N’en déplaise aux amateurs de vin, bière et autres nectars distillés, il est désormais bien établi que la consommation régulière d’alcool augmente le risque de cancer (ORL, œsophage, colorectal, foie et sein, essentiellement). Pas moins de 8 % des cancers en France, soit 28.000 par an, lui sont attribués. Mais sait-on dans quelle mesure réduire ses habitudes peut être bénéfique?

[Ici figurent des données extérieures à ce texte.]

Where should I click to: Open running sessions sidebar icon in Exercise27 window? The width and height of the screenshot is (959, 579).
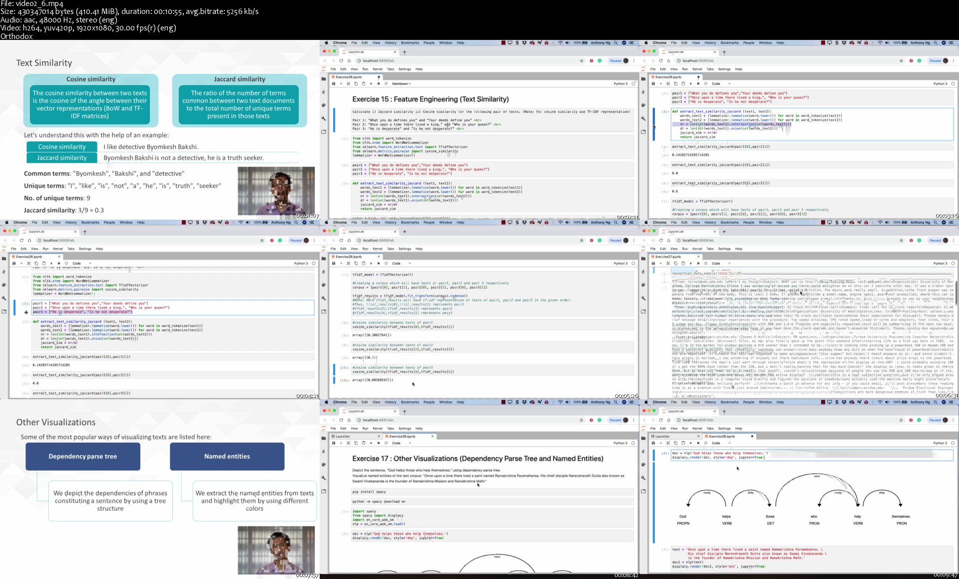[643, 272]
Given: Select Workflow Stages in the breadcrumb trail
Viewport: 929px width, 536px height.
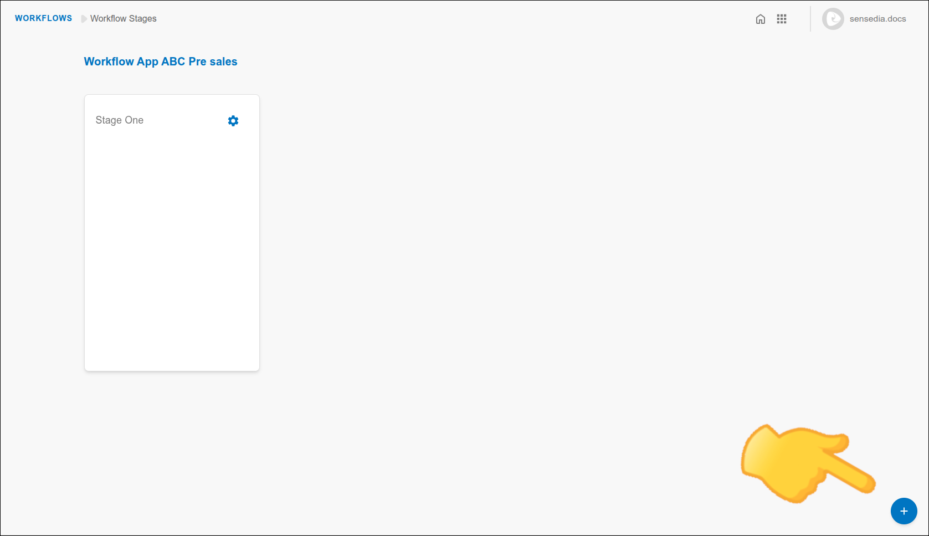Looking at the screenshot, I should click(x=122, y=18).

C’est pour répondre à cette question relativement peu étudiée que des chercheurs coréens se sont penchés sur les données de plus de 4,5 millions d’inscrits à l’assurance-maladie coréenne.

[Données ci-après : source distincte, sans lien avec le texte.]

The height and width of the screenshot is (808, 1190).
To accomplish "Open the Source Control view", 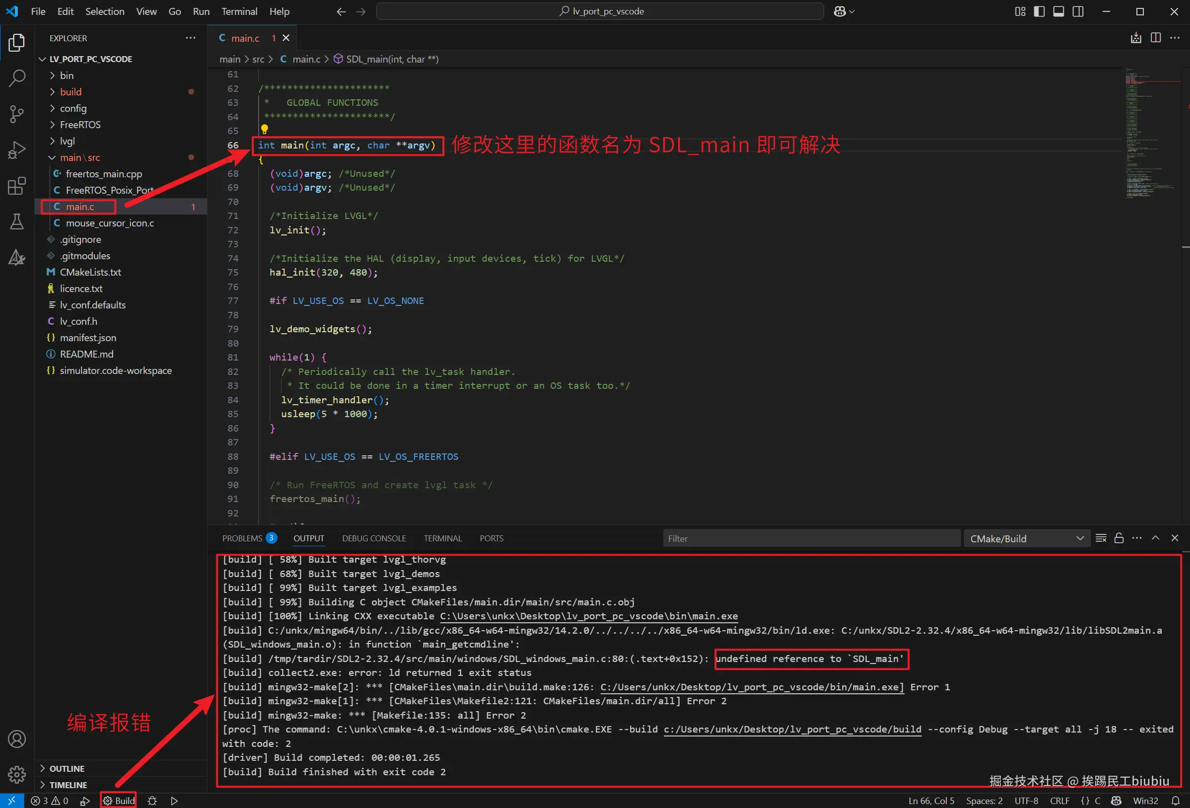I will (x=17, y=114).
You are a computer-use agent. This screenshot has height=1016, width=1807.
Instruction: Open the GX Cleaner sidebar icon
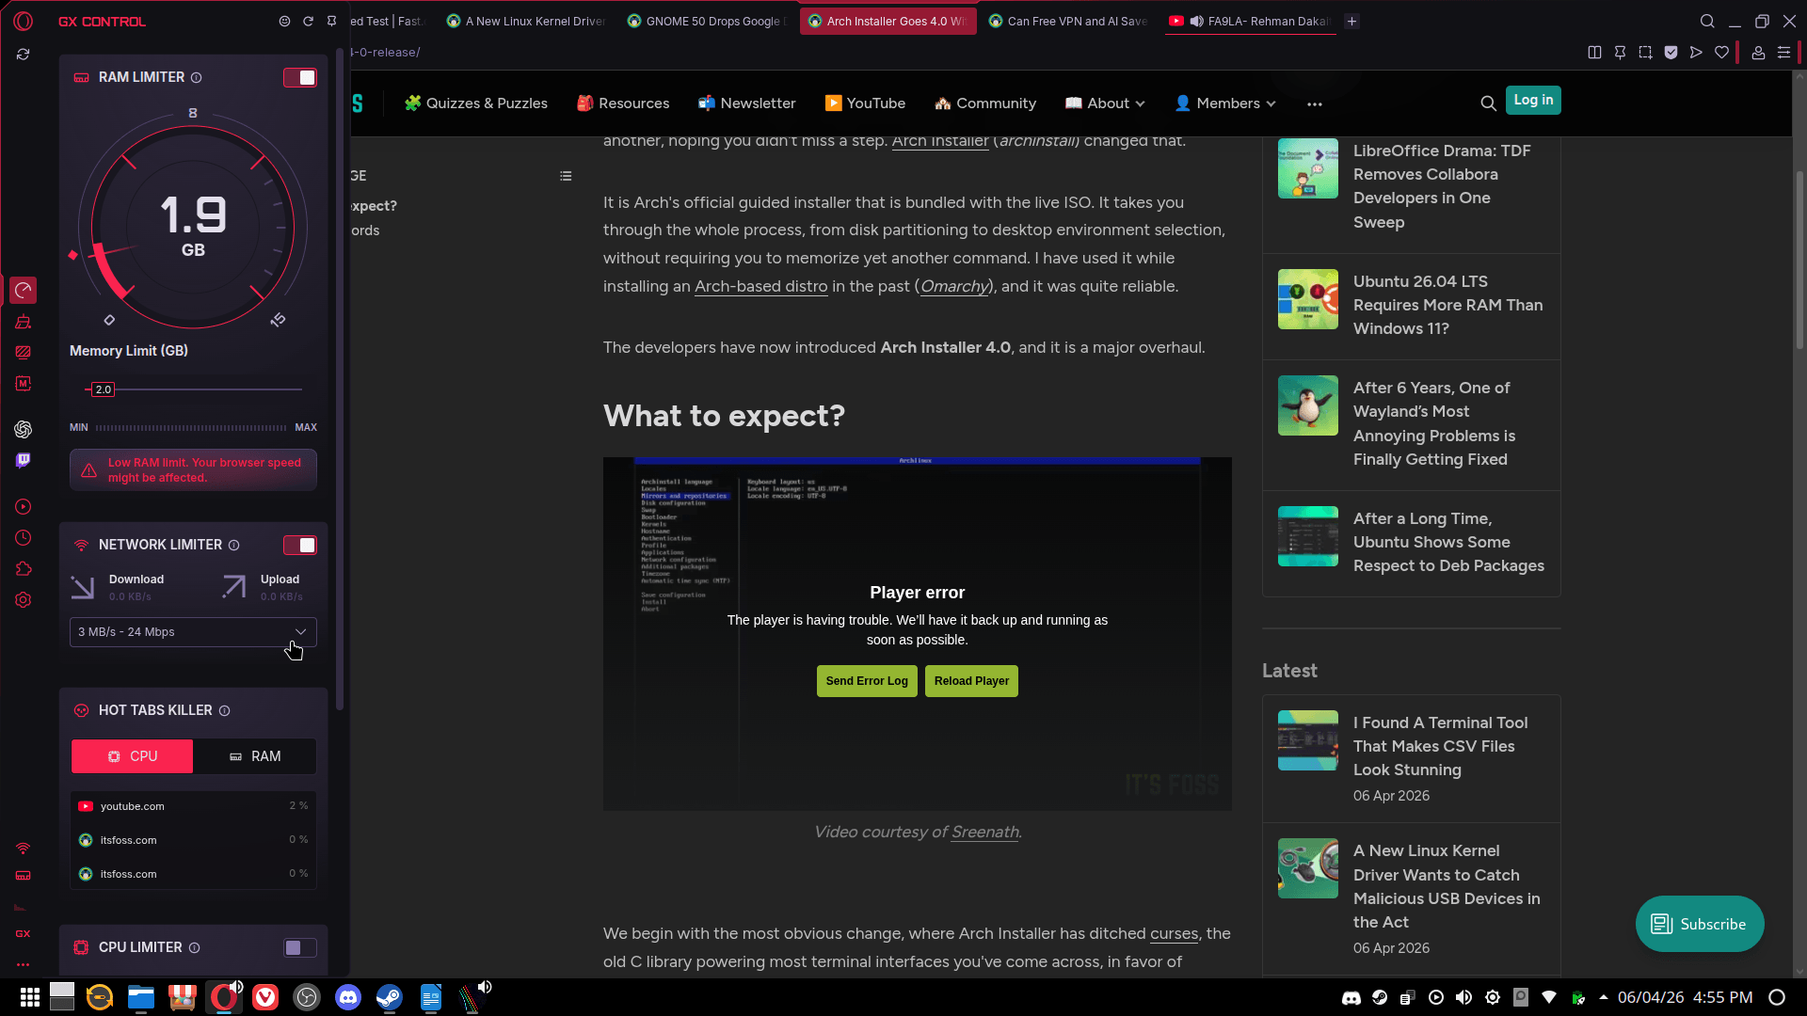[24, 322]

Par trois fois, en 2009, 2011 et 2013, ces derniers ont rempli un questionnaire où ils indiquaient si leur consommation d’alcool était faible (moins de 15 g d’alcool pur par jour, soit environ un verre et demi), modérée (de 15 à 30 g) ou élevée (plus de 30 g).
Les chercheurs ont mis ces résultats en regard des 80.000 cancers attribuables à l’alcool enregistrés pendant cette période. Cela a permis d’observer que les individus buvant beaucoup voyaient leur risque de cancer lié à l’alcool baisser de 8 à 9 points lorsqu’ils réduisaient leur consommation en dessous de 30 g/jour, par rapport aux gros buveurs ne changeant pas leurs habitudes. C’est dans cette catégorie que le gain était le plus notable, indique l’étude publiée mercredi dans Jama Network Open
Tout aussi intéressante est l’observation de la durée de ce bénéfice. Les grands buveurs ayant notablement réduit leur consommation d’alcool, et qui maintenaient cette habitude dans le temps, voyait leur risque de cancer s’aligner sur ceux n’ayant jamais bu plus. En d’autres termes, le surrisque lié à une forte consommation s’effaçait progressivement pour devenir le même que celui des petits buveurs ou buveurs modérés, selon les cas. «C’est une notion que l’on a pour la cigarette, mais pas forcément pour l’alcool», remarque la Pr Béatrice Fervers, chef du département prévention cancer environnement au Centre Léon Bérard (Unicancer) à Lyon.
Prévention
En France, la consommation d’alcool a beaucoup diminué depuis une cinquantaine d’années, mais l’Hexagone n’est passé que du 1er au 6e rang mondial. On estime désormais qu’un Français boit en moyenne 11,7 litres d’alcool pur par an (soit 100 litres de vin environ, par exemple). Or ce chiffre recouvre de grandes disparités: «Un peu plus de la moitié des gens se partagent 10 % du volume total national, mais, a contrario, la moitié de ce volume est bu par seulement 10 % de la population adulte», souligne la Pr Fervers. Et c’est sur cette dernière catégorie que doivent se concentrer les efforts de prévention, souligne Thierry Breton, président de l’Institut national du cancer: «L’étude coréenne confirme l’intérêt de les amener à revoir leurs habitudes à la baisse.»
Depuis 2017, les autorités sanitaires conseillent en France de ne pas dépasser 10 verres par semaine, avec des jours de pause. «À ce niveau, le surrisque de cancer est vraiment faible, inférieur à 1 %», souligne Thierry Breton. «Ces recommandations sont le résultat d’un compromis entre la santé, la culture et l’économie, car il n’existe pas de seuil en dessous duquel le risque serait nul. Mais, en France, l’alcool tient une place particulière», pointe Béatrice Fervers. Et de citer une étude française de 2021 évaluant que, si tous les Français respectaient les recommandations des autorités sanitaires, le nombre de cancers attribuables à l’alcool baisserait de 16.000, «ce qui en laisse tout de même 12.000 par an».